Datos de ubicación de elementos y textos
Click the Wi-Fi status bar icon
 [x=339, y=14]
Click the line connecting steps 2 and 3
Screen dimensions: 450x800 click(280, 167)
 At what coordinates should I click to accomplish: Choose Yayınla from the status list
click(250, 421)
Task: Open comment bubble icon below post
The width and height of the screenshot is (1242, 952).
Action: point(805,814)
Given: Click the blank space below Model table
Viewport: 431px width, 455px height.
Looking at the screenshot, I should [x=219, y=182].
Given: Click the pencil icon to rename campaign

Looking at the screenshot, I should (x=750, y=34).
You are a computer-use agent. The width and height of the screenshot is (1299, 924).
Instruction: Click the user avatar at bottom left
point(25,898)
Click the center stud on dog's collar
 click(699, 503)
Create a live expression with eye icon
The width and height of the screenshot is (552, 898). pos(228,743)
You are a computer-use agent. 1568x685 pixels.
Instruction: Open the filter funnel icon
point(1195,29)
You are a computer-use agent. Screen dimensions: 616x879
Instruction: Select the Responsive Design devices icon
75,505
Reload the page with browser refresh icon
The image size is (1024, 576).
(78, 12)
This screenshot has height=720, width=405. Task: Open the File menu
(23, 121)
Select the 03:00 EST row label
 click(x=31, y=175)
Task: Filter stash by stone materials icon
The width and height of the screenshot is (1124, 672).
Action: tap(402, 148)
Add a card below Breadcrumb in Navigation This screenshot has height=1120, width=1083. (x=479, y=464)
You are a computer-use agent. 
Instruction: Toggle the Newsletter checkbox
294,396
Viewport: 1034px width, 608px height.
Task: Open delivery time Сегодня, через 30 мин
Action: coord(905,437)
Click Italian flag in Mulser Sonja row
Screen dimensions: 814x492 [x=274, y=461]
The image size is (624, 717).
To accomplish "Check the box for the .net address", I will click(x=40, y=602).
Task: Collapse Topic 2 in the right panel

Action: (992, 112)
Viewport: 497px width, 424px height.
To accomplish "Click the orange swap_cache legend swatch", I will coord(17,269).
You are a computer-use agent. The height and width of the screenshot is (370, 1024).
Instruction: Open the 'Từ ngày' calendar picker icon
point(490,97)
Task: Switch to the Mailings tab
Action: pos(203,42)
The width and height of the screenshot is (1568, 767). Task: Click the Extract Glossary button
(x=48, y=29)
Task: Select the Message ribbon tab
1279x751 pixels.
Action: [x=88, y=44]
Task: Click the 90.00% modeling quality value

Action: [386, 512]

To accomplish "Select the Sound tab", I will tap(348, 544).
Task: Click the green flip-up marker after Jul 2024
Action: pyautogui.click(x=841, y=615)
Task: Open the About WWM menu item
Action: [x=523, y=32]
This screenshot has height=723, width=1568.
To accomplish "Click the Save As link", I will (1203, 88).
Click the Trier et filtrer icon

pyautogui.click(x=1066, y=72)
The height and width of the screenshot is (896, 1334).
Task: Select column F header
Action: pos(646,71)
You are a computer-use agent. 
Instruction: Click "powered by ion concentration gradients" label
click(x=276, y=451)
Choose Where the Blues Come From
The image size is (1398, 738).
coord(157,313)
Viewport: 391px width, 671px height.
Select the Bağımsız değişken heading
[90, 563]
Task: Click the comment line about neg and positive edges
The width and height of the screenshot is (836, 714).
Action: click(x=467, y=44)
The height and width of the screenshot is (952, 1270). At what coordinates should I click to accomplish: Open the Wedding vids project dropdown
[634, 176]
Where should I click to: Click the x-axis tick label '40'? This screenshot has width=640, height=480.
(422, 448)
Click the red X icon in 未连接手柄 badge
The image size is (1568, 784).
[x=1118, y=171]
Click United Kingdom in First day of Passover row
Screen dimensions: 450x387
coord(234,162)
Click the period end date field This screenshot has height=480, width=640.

Requisitos: Reúne cada línea del material en la que aparezca la cadena "icon". Distingue entre mayúsculas y minúsculas.

Resultado correcto:
Click the Wi-Fi status bar icon
Task: Open comment bubble icon below post
Given: Click the pencil icon to rename campaign
Create a live expression with eye icon
Instruction: Open the filter funnel icon
Instruction: Select the Responsive Design devices icon
Reload the page with browser refresh icon
Task: Filter stash by stone materials icon
Instruction: Open the 'Từ ngày' calendar picker icon
Click the Trier et filtrer icon
Click the red X icon in 未连接手柄 badge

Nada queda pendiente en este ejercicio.